There are other languages for this but I have no doubt that in Notch's case I
have no doubt its because he feels he can be productive in it and that is
because it is similar to what he knows. He was asked on reddit why he chose
java and he had a really simple answer:

"Because I know it"

Given the massive language debates that are out there I thought this was
pretty refreshing and indicative of a successful person whose focus is
elsewhere.

Myself I think Dart is a massive improvement over java and I could probably
debate it all day. But then again I'm not as successful as Notch, maybe I
should ease up on the debating.

------
barrkel
This is less a matter of only writing what's needed, than having written the
same thing in lots of different variations, until you know the essence of the
problem, and which are the most elegant paths to take.

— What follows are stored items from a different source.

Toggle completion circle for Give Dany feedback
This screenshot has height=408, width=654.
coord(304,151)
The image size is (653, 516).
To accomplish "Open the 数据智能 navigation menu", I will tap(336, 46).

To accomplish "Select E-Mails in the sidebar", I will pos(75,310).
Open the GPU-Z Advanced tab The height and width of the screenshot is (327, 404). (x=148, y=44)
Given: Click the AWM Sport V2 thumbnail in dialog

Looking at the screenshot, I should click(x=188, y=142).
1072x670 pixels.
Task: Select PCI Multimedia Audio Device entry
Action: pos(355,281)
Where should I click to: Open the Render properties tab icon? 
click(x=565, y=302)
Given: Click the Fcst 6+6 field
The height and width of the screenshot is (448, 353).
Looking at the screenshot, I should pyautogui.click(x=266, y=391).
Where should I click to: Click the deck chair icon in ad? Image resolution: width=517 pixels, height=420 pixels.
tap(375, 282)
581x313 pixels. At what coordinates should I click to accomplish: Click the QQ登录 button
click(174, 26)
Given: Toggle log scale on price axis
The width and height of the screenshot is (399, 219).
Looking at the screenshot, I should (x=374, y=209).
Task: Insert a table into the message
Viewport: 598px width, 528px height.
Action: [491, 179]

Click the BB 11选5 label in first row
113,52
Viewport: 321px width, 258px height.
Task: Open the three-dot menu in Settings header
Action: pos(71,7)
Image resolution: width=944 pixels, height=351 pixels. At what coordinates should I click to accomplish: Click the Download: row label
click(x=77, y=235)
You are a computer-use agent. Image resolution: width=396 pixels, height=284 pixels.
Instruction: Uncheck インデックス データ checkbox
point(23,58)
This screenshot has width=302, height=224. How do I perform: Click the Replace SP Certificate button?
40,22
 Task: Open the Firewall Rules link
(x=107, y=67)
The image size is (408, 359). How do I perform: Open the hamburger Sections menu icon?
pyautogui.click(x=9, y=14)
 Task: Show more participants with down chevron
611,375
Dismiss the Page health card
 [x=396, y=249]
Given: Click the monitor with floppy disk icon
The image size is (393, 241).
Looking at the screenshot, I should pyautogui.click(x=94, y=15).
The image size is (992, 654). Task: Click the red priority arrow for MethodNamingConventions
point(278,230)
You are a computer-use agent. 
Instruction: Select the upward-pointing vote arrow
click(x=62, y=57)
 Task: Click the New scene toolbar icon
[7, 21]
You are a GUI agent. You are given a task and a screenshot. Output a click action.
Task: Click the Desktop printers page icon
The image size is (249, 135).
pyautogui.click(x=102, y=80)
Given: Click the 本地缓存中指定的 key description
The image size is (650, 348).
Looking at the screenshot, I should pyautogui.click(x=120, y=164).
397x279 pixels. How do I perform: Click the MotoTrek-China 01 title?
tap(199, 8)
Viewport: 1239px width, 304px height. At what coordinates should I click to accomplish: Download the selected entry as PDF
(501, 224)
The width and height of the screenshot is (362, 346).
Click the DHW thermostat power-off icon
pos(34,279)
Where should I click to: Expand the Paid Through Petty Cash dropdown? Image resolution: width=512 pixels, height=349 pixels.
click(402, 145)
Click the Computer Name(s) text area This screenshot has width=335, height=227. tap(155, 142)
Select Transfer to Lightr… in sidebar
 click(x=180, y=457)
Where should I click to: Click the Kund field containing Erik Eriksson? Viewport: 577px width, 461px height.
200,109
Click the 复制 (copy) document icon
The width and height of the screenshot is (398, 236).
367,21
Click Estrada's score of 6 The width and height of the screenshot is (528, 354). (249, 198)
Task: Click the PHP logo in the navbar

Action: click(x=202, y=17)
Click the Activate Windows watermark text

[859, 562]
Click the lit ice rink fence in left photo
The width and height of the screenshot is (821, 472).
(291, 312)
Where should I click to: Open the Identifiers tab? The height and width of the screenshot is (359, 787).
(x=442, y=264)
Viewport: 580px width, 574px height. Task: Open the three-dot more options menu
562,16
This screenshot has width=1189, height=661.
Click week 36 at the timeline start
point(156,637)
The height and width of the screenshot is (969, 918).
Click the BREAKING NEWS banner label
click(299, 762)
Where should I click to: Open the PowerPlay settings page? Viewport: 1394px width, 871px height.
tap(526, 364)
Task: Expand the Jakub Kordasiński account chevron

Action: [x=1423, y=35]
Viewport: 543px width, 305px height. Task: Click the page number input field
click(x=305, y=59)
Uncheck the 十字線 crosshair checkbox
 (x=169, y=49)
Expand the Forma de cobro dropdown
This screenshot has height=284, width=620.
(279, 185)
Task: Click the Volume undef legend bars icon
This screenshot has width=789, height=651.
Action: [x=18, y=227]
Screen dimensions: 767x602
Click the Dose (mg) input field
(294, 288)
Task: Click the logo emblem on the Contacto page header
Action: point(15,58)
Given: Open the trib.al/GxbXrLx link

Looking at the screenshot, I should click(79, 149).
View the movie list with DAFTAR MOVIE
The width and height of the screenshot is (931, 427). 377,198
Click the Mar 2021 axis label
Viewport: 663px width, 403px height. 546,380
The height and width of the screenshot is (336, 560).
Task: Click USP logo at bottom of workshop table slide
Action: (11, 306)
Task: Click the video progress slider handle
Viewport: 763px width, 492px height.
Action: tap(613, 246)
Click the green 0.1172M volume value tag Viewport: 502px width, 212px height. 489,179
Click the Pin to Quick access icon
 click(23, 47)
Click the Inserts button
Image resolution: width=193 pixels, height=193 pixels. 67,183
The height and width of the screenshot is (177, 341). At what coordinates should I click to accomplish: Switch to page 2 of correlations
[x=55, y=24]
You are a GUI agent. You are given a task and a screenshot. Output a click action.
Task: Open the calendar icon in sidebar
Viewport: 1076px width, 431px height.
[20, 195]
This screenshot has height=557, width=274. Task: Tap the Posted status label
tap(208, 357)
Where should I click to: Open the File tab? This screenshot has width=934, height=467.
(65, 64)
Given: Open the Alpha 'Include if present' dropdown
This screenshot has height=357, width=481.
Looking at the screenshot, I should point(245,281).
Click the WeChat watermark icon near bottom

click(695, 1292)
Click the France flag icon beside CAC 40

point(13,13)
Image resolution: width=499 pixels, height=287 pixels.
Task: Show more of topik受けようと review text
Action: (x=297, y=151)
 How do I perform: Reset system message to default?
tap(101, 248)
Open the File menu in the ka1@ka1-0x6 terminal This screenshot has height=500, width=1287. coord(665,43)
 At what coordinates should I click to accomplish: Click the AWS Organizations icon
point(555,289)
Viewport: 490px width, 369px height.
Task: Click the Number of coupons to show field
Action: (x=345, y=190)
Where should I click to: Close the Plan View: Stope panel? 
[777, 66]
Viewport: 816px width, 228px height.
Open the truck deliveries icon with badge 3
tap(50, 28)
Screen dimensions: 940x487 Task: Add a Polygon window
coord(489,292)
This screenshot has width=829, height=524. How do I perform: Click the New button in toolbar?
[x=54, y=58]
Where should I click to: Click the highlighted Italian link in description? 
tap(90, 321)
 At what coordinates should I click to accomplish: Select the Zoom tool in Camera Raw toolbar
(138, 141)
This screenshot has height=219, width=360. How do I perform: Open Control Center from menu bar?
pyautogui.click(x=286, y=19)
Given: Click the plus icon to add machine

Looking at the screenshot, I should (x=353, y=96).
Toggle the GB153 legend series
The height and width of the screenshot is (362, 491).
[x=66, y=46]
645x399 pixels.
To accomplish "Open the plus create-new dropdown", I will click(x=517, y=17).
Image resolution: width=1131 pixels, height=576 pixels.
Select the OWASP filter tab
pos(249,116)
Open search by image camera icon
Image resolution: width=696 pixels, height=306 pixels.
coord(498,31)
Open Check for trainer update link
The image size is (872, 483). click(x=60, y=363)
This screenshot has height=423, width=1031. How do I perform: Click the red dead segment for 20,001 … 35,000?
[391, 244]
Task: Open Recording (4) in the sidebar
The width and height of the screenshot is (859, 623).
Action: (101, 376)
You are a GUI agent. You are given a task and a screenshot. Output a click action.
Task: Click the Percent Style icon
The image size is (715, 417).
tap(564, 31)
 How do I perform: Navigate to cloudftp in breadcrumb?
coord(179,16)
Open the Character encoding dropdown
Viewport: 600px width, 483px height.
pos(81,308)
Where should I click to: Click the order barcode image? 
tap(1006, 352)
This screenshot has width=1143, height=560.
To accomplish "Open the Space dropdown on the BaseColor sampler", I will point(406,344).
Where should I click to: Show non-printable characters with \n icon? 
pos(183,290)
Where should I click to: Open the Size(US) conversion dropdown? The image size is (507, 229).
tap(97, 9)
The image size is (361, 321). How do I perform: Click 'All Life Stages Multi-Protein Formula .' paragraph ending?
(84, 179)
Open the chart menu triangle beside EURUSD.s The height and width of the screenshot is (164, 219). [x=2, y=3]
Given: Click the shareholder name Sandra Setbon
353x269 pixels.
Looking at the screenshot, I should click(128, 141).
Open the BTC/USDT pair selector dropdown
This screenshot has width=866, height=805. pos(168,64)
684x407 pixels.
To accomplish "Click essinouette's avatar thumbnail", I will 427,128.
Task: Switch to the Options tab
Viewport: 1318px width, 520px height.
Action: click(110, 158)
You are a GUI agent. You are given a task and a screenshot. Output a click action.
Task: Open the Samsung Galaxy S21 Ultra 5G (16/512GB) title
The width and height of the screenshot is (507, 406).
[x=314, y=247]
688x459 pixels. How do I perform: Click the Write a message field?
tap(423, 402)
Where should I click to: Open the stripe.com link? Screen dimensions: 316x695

A beginner in any discipline can't accomplish so much with so little effort.
And it's wrong for a beginner to start out trying to do so, IMO; it's too easy
to get discouraged if you think from the start that you should be able to do
it with so little effort.

Writing your first game loop is a bit clunky, trying to fit it in with
whatever framework / language / API is hosting you, and the sequencing / setup
of everything. The tenth time, you know exactly what you want from an API, and
have a good idea of what bits you need to build to get the effect you need.
The hundredth time, you can look at a new API / framework and see the what it
enables you to build most efficiently, and you can let that inform the design
of what you create. Then, very little effort is needed. But that's only
because you've already done the "really complicated system for loading meshes
and shaders" or some equivalent in the past.

It's hard to get really efficient without having done things the inefficient
way to begin with, if not earlier in the current project, then in previous
projects.

------
xradionut
I don't know why the blog poster is impressed. This is Notch's domain, writing
code of this ilk. He's probably got over a decade or more dealing with games
and graphics, the hard part is dealing with a API that's unfamiliar.

(I have ported familiar code from a Python script to a C# desktop application
in similar time, the hard part was dealing with various .NET quirks.)

------
ps4fanboy
"Just saw a nerd flamewar debating if I'm a bad programmer. I'm self-taught,
prefer working along, and program for fun. Don't learn from me."

[https://twitter.com/notch/status/408011329237049344](https://twitter.com/notch/status/408011329237049344)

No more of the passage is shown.